▸ PROBLEM DESCRIPTION
Quote the records in full and leave their pictures out.

▸ DATA SUPPLIED
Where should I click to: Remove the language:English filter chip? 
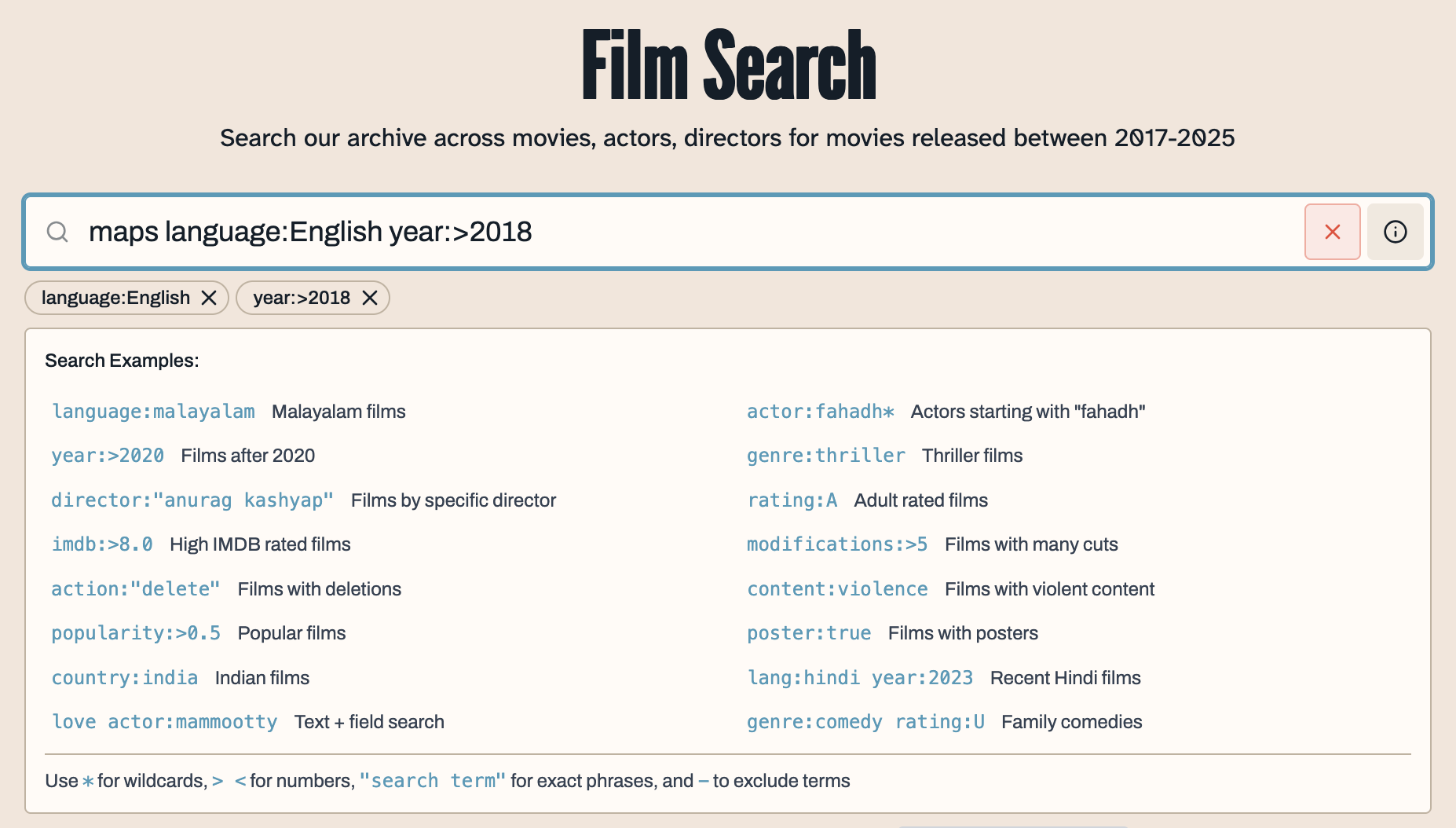tap(209, 298)
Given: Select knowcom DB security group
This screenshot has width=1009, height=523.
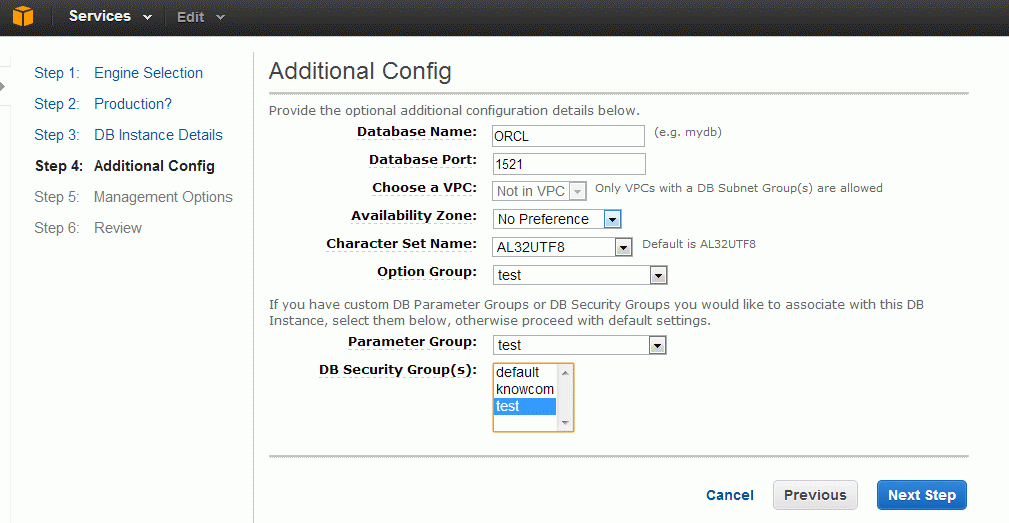Looking at the screenshot, I should [x=524, y=389].
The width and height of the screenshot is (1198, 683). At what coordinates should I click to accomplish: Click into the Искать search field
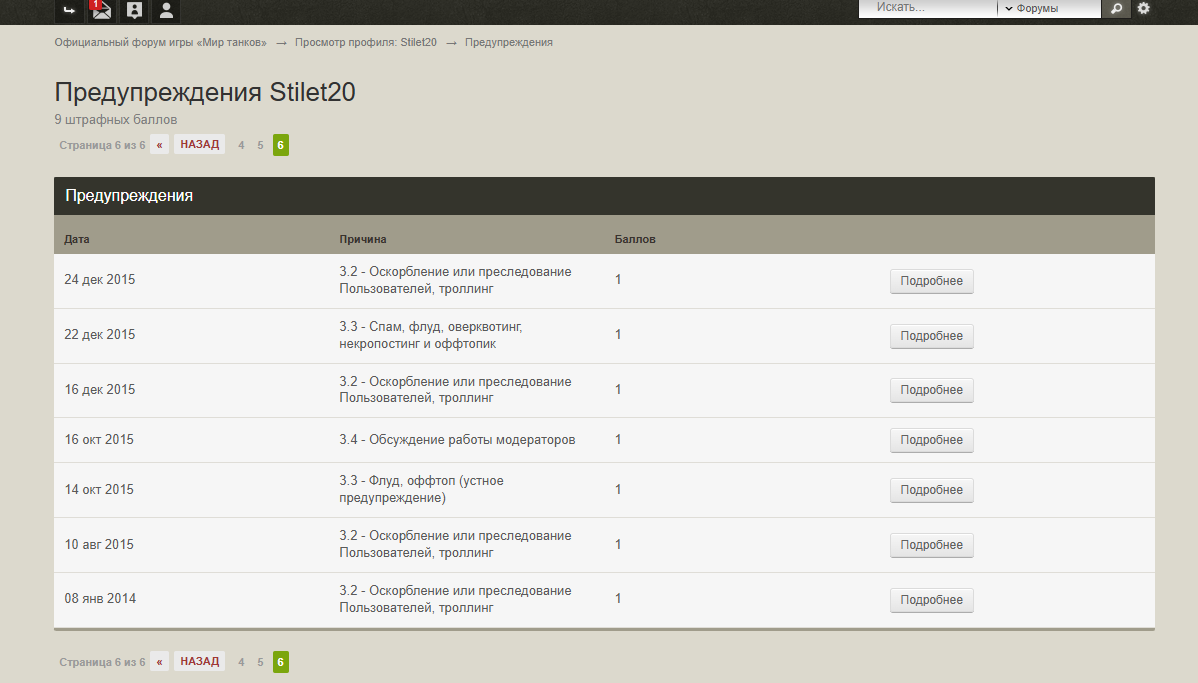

▸ RESULT FOR THIS TASK
Where should I click to: Remove the language:English filter chip? 
tap(209, 298)
Given: Select knowcom DB security group
This screenshot has width=1009, height=523.
Looking at the screenshot, I should [x=524, y=389].
The width and height of the screenshot is (1198, 683). At what coordinates should I click to accomplish: Click into the Искать search field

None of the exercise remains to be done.